What to work on - Please return the lines of the data that contain "agent".

-------- The data --------

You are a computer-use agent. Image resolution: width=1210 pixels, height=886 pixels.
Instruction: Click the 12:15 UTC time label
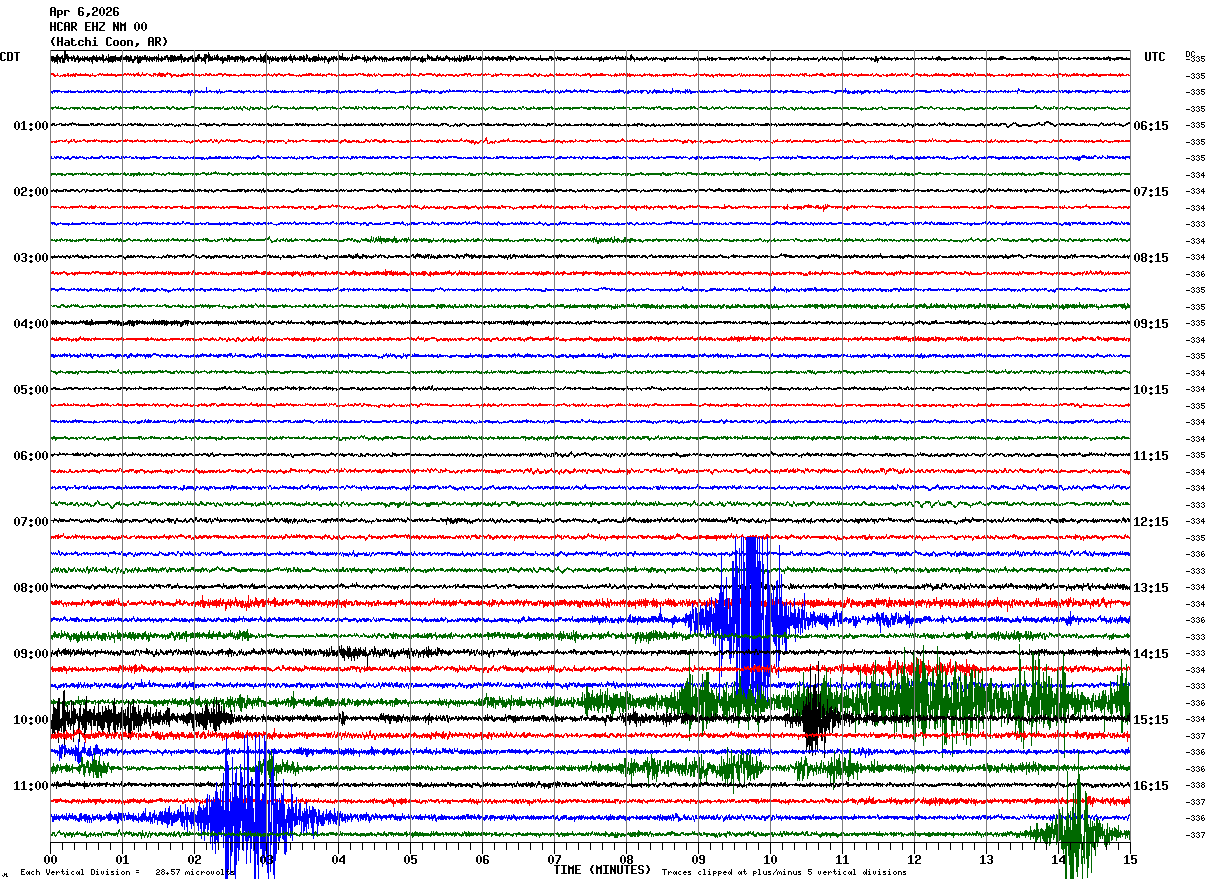[x=1151, y=522]
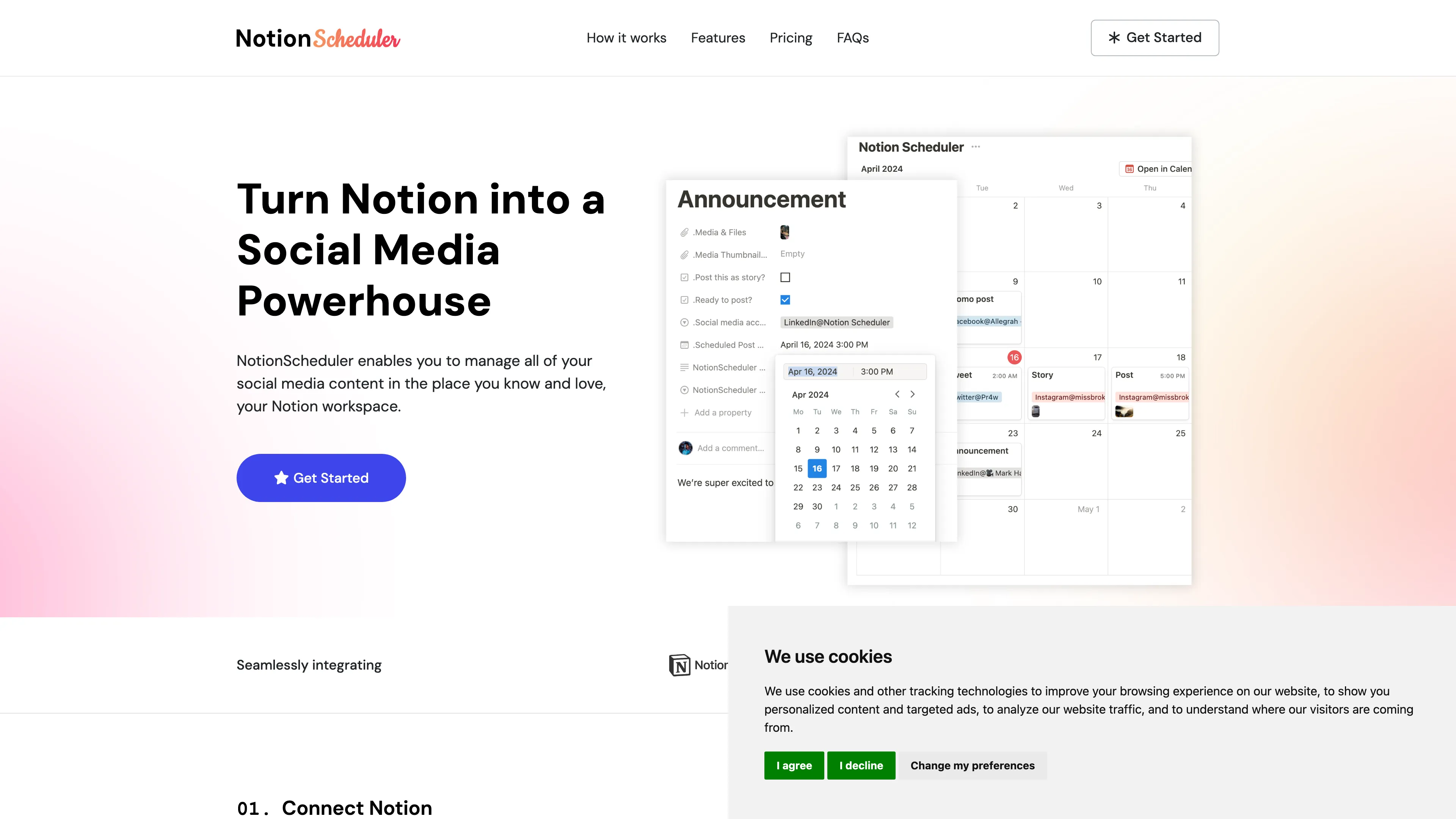Click Change my preferences cookie option

(972, 765)
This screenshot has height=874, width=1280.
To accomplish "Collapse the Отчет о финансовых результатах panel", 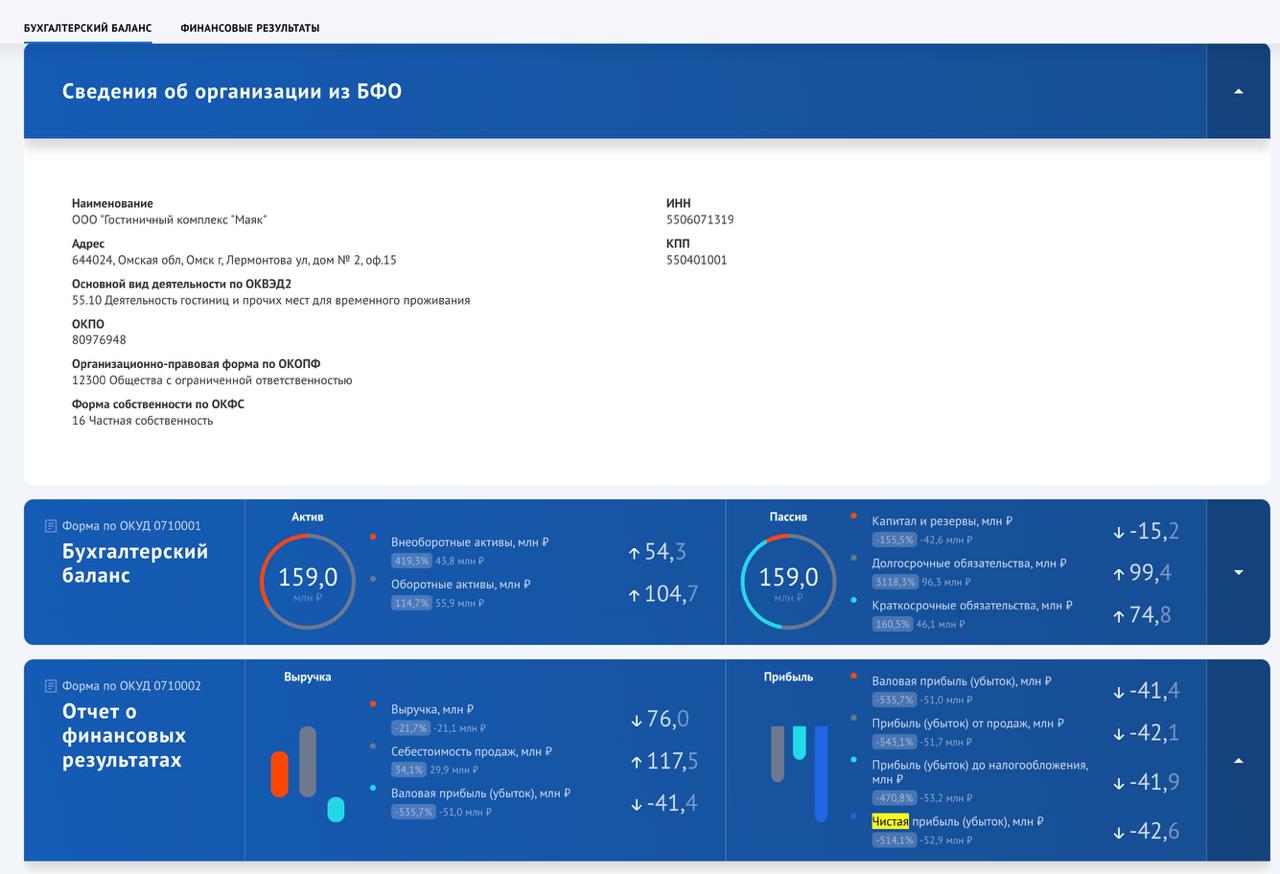I will [1238, 761].
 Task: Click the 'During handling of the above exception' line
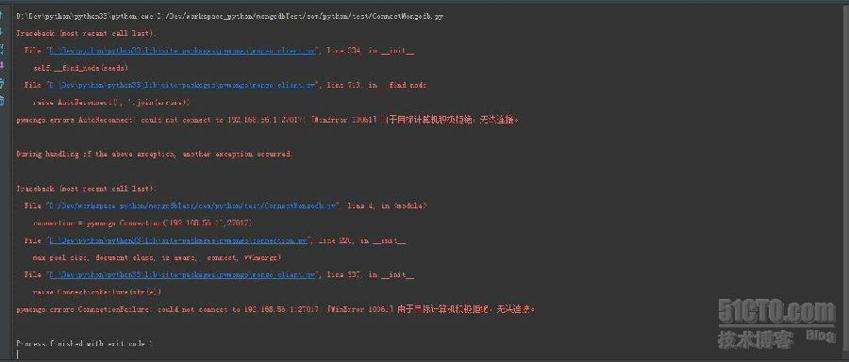(155, 154)

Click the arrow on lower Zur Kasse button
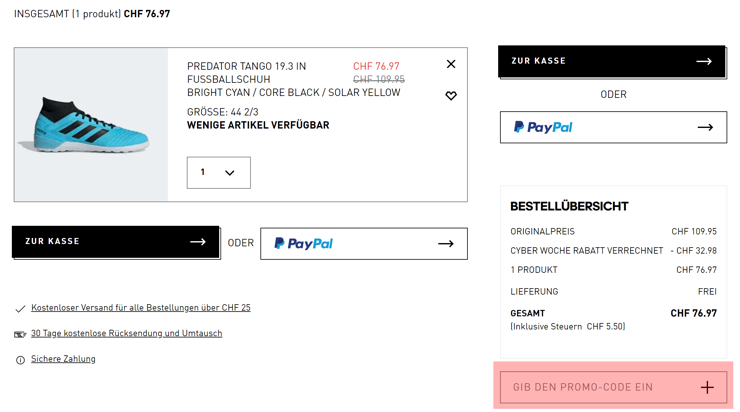click(x=198, y=242)
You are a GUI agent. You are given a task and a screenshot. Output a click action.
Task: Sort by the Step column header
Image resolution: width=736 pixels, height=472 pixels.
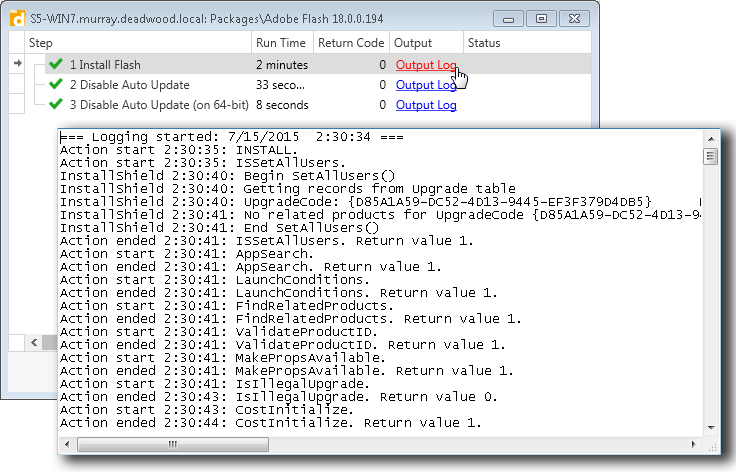[140, 43]
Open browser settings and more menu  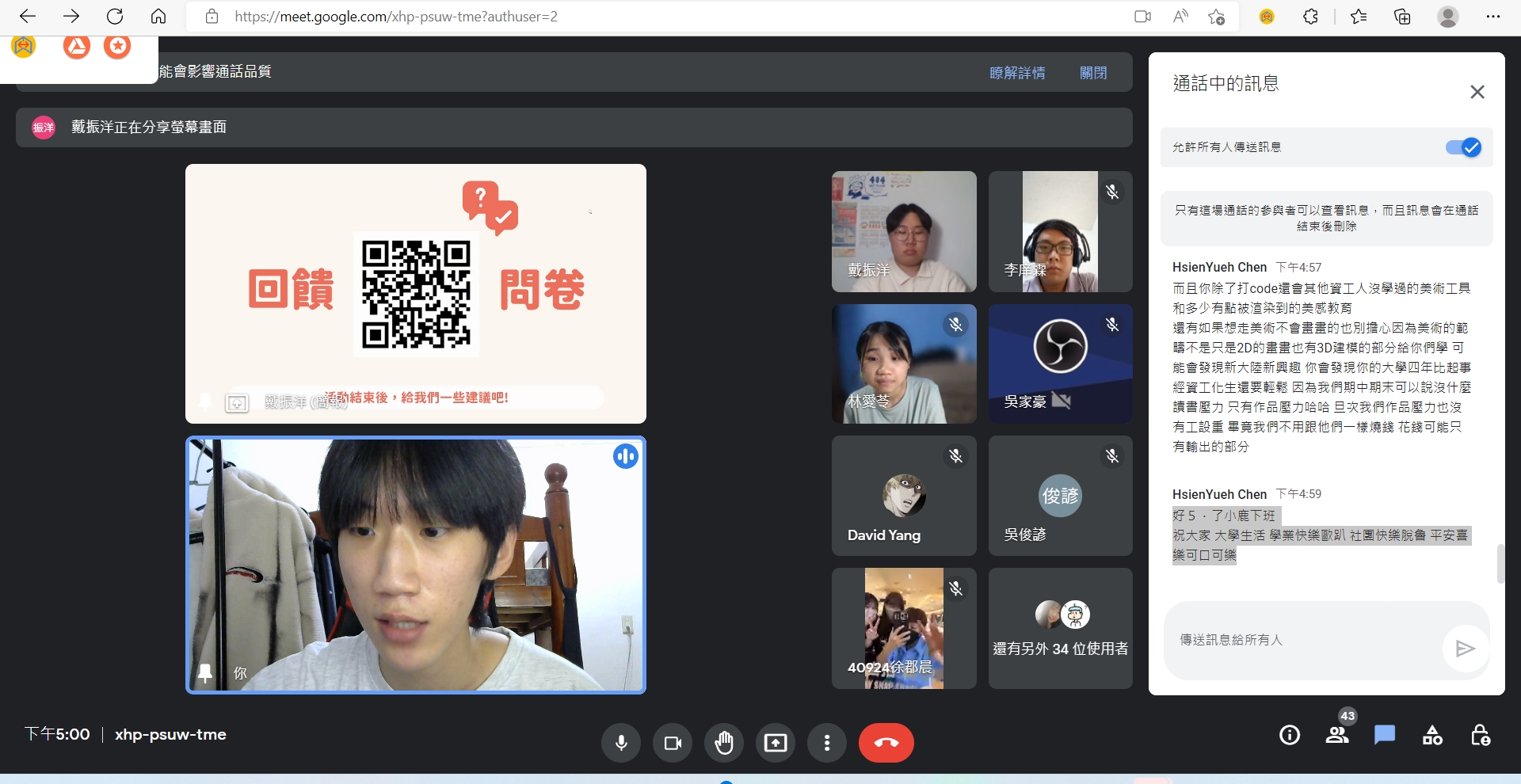1493,17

--------

Task solution -
You are a computer-use agent. Image resolution: width=1210 pixels, height=886 pixels.
You are a GUI agent. You are given a task and a screenshot. Output a click action.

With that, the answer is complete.